My mother volunteers with The Friends of the Library and likes to find books that she thinks I might like while working her shifts. I realize that I’ve become somewhat jaded in regards to these finds. While I know that people have different taste in theory, in practice it seems like I most often end up with books that I toss right back into library sale circulation. Of course, it is also possible that her library is frequented by my reading doppelganger. Perhaps a gang of them?
When my mom visited for Thanksgiving, she brought with her a stack of six books that I will do my best to remain hopeful about as I make my way through them. It’s also quite possible that the reason I tend to be disappointed with these books is that I’m looking for the reason someone didn’t want to keep them.

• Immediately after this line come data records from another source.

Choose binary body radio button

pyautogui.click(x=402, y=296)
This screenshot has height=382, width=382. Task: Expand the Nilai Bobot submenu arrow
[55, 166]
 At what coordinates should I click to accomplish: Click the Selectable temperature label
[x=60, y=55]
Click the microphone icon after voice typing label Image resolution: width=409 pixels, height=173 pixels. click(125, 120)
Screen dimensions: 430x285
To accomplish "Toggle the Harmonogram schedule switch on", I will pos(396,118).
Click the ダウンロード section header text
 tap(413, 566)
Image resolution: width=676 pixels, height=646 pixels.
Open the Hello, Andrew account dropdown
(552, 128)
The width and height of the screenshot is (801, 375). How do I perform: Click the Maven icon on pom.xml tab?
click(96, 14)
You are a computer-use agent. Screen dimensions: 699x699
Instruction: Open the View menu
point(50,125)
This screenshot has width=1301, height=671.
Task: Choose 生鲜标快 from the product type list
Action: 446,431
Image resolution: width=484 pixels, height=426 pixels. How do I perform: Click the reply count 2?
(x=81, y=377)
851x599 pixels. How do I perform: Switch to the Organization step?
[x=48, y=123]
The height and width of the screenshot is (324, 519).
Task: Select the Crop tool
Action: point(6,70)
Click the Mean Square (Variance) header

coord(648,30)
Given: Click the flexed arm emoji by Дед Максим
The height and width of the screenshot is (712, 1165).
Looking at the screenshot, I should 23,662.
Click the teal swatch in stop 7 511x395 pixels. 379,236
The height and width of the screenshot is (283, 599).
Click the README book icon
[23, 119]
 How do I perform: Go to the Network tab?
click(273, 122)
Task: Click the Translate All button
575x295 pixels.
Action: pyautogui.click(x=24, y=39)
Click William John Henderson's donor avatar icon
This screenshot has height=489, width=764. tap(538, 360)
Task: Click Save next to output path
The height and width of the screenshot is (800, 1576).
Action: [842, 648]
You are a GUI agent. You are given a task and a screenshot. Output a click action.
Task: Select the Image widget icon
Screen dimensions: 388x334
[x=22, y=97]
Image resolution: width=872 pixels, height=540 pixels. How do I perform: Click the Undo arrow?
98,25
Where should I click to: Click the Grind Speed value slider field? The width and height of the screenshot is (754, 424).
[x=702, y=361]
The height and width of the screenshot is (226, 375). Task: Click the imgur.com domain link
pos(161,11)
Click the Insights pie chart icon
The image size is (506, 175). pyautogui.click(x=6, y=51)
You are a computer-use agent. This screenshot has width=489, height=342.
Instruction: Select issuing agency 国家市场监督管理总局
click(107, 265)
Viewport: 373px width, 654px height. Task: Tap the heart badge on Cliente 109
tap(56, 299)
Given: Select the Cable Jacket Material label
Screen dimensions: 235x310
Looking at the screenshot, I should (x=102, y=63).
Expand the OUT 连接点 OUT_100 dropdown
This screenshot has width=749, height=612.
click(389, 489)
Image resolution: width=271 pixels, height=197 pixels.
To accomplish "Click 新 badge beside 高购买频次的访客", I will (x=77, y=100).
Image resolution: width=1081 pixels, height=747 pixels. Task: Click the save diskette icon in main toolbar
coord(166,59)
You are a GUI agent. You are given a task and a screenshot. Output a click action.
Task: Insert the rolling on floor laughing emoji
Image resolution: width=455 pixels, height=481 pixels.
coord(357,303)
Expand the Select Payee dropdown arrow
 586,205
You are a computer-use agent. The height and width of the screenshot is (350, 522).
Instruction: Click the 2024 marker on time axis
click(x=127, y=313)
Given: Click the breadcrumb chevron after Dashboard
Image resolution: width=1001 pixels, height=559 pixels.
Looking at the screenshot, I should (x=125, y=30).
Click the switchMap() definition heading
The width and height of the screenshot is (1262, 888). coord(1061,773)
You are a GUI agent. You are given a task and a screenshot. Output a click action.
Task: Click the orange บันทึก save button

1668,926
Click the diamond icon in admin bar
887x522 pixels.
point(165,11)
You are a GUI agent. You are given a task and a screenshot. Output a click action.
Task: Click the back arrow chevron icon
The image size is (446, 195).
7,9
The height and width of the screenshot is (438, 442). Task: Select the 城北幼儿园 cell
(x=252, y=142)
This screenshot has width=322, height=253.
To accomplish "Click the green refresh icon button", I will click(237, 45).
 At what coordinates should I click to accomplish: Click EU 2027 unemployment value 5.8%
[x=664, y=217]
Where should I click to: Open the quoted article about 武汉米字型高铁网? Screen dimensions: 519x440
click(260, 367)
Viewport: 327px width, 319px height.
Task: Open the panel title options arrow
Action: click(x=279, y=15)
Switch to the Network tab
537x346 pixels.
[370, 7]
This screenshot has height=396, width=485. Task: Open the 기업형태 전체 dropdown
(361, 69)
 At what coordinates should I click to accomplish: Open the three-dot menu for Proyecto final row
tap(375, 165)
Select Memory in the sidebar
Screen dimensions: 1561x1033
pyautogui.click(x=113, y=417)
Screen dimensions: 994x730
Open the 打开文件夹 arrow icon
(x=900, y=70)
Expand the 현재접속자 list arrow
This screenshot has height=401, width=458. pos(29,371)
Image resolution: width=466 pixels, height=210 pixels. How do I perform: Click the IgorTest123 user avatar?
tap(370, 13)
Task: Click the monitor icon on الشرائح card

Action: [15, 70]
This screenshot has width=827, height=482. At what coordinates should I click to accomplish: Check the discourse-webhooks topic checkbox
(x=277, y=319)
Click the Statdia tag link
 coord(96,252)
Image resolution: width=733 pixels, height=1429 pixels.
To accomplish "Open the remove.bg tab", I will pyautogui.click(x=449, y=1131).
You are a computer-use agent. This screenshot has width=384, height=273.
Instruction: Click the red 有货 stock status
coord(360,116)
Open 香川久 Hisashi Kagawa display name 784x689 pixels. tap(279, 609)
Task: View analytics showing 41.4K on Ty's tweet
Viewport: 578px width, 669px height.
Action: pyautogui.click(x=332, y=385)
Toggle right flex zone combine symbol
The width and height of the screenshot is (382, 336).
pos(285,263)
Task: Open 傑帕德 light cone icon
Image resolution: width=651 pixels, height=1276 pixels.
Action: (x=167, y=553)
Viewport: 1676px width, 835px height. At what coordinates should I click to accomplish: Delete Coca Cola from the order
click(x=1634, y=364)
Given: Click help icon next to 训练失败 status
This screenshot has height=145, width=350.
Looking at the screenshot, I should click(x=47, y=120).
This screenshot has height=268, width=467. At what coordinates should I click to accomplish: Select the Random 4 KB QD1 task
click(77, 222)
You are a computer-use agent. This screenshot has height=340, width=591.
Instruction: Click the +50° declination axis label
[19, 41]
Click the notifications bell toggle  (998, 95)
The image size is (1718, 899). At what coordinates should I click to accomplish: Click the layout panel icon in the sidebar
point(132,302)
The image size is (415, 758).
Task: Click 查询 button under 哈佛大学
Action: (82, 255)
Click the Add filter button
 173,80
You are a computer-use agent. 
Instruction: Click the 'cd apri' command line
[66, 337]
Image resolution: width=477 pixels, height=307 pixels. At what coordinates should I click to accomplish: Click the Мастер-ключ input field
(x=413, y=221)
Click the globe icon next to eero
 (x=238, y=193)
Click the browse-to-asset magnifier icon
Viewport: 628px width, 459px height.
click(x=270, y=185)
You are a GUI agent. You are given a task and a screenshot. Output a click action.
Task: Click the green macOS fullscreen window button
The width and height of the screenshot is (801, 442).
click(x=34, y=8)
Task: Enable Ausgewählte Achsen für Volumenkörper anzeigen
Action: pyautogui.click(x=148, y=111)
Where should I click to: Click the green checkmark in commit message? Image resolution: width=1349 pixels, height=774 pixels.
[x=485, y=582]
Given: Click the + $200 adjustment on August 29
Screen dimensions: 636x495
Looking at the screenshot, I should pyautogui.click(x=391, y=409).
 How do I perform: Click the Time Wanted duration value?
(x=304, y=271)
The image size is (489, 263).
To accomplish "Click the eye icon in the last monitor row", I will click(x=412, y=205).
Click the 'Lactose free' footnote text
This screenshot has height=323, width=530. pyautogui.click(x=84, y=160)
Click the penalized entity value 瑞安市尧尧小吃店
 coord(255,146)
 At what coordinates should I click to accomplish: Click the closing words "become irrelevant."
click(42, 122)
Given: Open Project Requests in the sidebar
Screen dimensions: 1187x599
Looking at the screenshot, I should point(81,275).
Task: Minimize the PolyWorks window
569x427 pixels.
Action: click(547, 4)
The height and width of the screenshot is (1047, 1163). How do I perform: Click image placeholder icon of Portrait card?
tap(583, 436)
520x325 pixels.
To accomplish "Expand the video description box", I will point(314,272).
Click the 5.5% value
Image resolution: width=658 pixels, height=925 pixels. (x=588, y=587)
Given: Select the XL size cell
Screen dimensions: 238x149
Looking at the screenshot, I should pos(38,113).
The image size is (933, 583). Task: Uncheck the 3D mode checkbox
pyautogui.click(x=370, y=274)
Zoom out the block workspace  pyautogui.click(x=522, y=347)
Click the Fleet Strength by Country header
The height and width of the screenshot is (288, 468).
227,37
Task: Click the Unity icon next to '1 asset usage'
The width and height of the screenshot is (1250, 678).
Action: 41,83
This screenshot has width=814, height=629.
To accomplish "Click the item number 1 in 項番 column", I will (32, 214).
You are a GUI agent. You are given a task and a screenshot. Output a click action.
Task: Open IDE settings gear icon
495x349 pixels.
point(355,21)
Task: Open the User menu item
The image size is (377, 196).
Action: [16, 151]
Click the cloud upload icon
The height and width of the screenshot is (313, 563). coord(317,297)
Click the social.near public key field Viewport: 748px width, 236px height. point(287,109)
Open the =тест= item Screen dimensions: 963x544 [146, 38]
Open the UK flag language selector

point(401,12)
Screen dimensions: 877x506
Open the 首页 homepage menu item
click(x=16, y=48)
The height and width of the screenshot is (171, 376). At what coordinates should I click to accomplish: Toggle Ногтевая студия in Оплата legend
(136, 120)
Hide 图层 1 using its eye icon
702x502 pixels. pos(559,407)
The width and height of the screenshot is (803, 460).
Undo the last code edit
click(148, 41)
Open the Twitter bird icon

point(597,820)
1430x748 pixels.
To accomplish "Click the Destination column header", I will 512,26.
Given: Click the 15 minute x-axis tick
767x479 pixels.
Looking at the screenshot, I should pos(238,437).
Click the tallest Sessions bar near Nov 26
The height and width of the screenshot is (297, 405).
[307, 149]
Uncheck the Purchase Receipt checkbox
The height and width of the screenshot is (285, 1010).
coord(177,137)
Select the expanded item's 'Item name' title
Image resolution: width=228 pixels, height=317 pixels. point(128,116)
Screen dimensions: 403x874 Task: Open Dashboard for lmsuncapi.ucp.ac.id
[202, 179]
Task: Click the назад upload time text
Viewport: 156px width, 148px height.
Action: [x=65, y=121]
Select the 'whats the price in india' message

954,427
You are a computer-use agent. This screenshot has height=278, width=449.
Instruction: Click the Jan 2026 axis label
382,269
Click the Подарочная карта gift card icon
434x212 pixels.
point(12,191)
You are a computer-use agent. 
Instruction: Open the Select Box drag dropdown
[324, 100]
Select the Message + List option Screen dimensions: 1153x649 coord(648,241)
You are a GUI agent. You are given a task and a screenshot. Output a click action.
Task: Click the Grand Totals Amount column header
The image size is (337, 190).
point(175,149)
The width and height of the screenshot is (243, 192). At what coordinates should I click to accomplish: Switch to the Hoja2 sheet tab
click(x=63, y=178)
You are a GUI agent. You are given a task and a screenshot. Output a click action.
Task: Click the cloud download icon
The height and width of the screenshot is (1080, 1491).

And to be fair, there have been gems. For instance, this note on the back of a page ripped from THE BOOK LOVER’S CALENDAR and tucked under the front flap of Gravity’s Rainbow: This book is dense and highly obscene. It is supposed to be the most important book since WWII; however, I would rather read Joyce’s Finnegan’s Wake or Ulysses than this trash. Look it up on Wikipedia. You really can’t beat anonymous commentary like this. And looking it up on Wikipedia, you can then learn that Gravity’s Rainbow was set to win the Pulitzer Prize for 1974, but the advisory board was too offended by the content so no one received the prize for literature that year. This reader was clearly not my doppelganger since such warnings only made me want to read the book more. And to be fair, it is both dense and obscene. But I kept it!